The application of Fourier-Hankel/Legendre technique was later extended to other helioseismic studies. Braun & Fan (1998) carried out meridional flow measurements using this technique by decomposing the wavefield into equatorward and poleward wavefields and measuring the frequency shifts between them. Further work carried out by Krieger et al. (2007) and Doerr et al. (2010) in this direction have resulted in the development of a fast and efficient code for the computation of Fourier-Hankel/Legendre transform which can be easily applied to a large amount of data (Glogowski, 2011). Preliminary results for meridional flow obtained from this work are comparable to the results obtained using ring- diagram analysis.

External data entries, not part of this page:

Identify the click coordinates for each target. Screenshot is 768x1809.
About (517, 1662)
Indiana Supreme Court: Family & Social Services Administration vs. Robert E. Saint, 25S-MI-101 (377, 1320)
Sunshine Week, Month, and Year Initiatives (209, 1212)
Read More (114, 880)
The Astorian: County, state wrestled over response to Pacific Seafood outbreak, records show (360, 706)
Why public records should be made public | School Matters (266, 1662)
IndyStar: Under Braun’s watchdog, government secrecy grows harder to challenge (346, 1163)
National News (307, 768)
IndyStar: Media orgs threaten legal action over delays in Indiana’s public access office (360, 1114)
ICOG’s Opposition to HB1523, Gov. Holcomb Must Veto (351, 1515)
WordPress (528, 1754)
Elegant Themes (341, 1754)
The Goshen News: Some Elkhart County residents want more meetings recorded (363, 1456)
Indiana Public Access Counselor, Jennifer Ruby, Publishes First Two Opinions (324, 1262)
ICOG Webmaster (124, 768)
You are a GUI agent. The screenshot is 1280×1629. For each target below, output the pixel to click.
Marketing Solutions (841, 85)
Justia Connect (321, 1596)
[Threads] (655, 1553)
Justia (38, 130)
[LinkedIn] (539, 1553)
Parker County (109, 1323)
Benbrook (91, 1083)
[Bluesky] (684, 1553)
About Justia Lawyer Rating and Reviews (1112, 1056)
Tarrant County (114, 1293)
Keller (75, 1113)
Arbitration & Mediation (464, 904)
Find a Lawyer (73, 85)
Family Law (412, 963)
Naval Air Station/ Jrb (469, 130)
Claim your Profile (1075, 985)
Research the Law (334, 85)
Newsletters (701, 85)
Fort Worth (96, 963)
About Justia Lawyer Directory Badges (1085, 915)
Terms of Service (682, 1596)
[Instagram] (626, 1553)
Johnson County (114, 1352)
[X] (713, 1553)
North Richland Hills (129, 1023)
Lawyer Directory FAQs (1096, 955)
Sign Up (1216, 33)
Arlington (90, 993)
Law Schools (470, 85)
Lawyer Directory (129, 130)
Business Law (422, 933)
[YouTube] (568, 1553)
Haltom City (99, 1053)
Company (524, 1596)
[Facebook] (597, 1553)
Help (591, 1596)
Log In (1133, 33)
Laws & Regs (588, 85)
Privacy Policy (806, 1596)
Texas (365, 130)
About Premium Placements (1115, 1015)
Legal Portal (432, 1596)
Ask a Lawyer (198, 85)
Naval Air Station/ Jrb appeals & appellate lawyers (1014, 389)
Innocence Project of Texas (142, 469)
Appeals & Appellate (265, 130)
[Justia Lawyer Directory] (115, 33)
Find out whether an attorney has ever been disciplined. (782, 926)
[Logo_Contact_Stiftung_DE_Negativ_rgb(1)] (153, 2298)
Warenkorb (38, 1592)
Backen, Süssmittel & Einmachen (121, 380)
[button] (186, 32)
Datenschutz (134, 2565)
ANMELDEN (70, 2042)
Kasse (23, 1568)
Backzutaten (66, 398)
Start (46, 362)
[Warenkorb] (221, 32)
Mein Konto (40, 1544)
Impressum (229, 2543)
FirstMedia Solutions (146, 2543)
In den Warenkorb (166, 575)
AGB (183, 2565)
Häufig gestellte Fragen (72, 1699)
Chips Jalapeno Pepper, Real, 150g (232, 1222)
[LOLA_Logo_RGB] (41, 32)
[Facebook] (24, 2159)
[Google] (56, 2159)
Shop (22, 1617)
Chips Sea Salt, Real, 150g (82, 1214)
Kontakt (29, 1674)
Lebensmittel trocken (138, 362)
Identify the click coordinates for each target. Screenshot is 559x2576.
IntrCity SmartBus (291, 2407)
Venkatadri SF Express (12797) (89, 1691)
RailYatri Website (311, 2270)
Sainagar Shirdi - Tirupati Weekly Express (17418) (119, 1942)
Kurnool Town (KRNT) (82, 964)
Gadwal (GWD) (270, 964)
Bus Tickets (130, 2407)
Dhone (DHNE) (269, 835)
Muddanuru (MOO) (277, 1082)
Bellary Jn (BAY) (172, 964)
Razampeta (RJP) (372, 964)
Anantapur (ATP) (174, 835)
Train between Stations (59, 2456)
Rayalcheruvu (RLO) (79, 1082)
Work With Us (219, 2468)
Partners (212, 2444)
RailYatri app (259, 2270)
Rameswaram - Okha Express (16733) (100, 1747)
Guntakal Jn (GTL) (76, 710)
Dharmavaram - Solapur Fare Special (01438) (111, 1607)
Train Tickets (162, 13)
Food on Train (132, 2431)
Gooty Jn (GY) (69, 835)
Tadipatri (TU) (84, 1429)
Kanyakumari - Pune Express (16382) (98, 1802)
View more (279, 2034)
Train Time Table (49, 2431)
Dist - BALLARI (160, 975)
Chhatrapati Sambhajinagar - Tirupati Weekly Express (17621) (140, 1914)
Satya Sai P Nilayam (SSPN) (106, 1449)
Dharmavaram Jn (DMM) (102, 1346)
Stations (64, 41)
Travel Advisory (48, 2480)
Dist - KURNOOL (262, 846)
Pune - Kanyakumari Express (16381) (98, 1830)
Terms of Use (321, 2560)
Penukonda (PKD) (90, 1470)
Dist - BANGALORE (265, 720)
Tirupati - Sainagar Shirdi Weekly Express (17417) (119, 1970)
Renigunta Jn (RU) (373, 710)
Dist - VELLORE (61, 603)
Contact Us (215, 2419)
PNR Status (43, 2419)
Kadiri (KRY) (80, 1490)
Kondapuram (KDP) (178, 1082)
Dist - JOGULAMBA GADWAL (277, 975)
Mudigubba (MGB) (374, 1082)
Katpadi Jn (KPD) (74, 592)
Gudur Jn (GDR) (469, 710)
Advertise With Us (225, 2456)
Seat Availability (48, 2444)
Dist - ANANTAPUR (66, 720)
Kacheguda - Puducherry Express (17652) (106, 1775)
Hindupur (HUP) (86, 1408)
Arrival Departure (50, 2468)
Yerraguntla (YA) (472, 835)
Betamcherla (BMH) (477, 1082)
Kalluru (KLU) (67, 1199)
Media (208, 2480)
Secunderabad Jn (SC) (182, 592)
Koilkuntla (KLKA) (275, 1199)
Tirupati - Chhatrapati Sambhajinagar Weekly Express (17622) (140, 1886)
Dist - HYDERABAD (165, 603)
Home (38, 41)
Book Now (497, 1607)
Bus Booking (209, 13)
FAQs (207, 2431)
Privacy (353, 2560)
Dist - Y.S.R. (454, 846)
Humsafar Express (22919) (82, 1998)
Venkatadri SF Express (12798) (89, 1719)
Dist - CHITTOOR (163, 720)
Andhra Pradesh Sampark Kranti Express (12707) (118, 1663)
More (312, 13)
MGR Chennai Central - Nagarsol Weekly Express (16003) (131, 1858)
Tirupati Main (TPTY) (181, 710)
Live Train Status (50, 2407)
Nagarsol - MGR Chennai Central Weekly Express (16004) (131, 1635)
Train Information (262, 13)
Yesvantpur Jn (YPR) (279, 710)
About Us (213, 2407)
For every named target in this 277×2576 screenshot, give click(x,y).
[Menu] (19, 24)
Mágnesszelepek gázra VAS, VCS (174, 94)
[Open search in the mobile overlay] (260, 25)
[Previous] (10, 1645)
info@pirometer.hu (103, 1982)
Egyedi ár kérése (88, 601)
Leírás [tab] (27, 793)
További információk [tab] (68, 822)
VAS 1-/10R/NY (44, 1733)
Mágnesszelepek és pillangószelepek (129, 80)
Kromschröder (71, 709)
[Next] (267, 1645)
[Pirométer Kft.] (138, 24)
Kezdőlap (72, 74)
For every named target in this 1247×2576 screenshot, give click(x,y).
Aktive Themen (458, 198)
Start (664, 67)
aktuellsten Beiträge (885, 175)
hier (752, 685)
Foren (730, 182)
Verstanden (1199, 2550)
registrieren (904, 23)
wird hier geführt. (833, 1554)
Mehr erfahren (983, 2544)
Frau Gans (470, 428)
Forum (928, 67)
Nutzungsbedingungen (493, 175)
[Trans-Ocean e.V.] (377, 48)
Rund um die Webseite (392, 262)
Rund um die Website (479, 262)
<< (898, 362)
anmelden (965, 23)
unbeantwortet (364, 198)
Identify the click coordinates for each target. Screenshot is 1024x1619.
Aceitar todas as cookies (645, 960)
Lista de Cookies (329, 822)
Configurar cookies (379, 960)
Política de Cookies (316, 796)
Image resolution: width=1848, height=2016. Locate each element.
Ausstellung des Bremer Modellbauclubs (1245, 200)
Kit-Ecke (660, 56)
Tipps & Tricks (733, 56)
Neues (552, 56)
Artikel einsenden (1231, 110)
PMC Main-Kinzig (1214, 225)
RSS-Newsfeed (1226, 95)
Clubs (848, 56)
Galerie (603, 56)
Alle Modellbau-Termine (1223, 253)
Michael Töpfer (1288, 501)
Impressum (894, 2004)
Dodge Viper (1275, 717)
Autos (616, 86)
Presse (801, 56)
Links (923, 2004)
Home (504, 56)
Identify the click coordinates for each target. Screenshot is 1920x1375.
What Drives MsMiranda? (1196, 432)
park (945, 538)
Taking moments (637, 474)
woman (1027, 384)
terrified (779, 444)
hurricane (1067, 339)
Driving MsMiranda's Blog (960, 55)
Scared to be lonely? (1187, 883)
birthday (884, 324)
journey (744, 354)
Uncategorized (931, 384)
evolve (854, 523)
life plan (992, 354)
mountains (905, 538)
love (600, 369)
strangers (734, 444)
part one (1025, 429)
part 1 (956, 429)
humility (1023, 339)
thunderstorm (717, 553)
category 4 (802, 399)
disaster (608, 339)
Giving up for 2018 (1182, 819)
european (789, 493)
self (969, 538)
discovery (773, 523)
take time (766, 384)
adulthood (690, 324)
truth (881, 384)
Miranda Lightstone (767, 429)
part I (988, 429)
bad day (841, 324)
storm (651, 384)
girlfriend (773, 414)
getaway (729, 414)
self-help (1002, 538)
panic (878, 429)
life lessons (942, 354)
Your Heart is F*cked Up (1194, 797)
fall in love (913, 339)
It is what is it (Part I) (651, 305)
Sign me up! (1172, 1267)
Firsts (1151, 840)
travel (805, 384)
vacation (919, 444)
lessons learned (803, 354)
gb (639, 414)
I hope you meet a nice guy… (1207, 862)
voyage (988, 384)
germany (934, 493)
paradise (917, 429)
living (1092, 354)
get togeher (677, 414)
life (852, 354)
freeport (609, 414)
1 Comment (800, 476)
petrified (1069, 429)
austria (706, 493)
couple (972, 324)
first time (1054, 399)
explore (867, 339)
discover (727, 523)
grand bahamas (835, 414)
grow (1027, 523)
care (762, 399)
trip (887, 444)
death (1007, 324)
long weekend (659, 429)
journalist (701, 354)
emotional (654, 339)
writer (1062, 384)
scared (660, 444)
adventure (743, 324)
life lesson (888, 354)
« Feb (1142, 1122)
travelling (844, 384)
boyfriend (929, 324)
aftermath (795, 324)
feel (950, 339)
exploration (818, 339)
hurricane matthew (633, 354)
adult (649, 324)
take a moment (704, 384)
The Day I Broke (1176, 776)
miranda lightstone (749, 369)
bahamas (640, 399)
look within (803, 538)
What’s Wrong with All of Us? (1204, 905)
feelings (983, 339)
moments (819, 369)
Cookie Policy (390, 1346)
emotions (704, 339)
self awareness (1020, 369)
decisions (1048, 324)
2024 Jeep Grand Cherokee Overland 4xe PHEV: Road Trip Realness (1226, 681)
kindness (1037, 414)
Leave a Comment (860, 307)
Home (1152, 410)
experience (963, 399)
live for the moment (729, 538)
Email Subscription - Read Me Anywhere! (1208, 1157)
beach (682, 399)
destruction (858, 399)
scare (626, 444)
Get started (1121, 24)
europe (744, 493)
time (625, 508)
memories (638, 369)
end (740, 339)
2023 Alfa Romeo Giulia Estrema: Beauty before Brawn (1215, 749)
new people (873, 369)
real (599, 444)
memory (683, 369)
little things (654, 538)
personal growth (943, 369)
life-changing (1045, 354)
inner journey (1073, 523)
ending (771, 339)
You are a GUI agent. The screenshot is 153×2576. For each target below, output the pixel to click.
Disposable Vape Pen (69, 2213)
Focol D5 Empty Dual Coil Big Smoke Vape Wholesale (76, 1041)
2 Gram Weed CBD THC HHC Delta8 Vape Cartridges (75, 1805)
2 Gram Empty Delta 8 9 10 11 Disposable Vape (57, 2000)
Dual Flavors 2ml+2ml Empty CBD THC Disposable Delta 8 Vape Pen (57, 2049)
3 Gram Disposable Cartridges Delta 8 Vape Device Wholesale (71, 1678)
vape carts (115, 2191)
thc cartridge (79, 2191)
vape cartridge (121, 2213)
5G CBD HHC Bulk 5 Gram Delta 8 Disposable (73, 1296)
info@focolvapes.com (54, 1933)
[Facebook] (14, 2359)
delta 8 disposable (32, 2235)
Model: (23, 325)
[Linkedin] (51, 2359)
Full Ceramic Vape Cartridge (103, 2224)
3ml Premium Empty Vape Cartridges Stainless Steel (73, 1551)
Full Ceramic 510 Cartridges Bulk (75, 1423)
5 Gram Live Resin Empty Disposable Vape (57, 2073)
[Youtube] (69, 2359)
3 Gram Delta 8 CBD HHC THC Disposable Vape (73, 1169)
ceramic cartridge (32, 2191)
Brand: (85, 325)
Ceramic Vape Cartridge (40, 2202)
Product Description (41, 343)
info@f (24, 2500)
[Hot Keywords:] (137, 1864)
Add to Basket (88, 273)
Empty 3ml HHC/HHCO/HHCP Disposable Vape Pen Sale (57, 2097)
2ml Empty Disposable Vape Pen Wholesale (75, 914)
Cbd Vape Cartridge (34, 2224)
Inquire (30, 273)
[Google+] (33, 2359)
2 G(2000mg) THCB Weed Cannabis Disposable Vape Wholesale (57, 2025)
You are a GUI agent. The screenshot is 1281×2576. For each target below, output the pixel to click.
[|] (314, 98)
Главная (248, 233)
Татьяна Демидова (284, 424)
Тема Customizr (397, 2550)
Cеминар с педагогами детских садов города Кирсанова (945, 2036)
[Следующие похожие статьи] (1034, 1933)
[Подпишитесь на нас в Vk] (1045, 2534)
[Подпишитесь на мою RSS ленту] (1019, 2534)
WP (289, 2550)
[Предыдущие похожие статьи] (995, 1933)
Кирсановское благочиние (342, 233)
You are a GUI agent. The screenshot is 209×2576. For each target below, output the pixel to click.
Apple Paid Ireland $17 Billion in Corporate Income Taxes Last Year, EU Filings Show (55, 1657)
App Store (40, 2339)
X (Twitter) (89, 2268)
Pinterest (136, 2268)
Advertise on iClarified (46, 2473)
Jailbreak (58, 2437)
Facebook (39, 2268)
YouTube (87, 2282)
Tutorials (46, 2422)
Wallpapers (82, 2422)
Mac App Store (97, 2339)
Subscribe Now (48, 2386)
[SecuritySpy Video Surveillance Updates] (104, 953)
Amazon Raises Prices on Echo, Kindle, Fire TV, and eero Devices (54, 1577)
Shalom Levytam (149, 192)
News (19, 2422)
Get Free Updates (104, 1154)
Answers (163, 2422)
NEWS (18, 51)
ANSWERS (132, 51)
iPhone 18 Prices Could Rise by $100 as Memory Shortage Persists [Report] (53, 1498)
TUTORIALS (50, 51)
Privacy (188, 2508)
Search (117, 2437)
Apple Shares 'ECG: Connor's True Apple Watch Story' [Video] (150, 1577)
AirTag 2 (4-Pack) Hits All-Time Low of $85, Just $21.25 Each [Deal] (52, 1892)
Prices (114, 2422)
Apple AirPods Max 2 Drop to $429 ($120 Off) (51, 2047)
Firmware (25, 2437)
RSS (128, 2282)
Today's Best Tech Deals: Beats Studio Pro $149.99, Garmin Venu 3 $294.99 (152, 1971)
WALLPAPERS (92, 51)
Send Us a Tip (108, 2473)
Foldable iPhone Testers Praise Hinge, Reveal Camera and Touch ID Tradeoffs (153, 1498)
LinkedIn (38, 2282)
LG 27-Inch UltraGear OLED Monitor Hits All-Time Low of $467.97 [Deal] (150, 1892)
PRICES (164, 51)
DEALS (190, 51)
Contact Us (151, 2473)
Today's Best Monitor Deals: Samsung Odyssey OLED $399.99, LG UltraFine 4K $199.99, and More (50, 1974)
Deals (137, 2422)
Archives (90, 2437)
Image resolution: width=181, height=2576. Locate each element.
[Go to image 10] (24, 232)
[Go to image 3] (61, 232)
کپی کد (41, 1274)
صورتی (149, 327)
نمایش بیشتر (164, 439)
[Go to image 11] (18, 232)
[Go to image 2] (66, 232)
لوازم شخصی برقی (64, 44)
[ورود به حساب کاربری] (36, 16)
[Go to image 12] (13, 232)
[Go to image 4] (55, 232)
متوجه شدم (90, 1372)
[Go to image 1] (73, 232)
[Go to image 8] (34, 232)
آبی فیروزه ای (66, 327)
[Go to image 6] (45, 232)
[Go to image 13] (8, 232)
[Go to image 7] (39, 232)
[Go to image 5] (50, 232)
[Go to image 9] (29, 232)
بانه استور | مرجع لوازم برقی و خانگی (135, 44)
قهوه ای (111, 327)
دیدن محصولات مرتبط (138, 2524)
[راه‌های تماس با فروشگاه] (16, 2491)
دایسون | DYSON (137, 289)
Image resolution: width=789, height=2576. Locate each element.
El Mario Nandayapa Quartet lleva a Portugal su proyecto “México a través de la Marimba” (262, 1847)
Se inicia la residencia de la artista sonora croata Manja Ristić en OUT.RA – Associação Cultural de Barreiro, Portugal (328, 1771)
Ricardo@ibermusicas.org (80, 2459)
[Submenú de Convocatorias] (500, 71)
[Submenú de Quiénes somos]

This document provides a description of the Fourier-Hankel/Legendre module on the SDO/HMI JSOC data-analysis pipeline for processing HMI data.
Installing
Extract the archive to the local directory. Edit the Makefile with the appropriate paths to CFITSIO, HDF5 (requires hdf5-1.8.14 compiled with the --enable-parallel option), PostgreSQL, and DRMS libraries.
./configure
make
In case the libraries are not located in your default path. Configure it with the respective paths.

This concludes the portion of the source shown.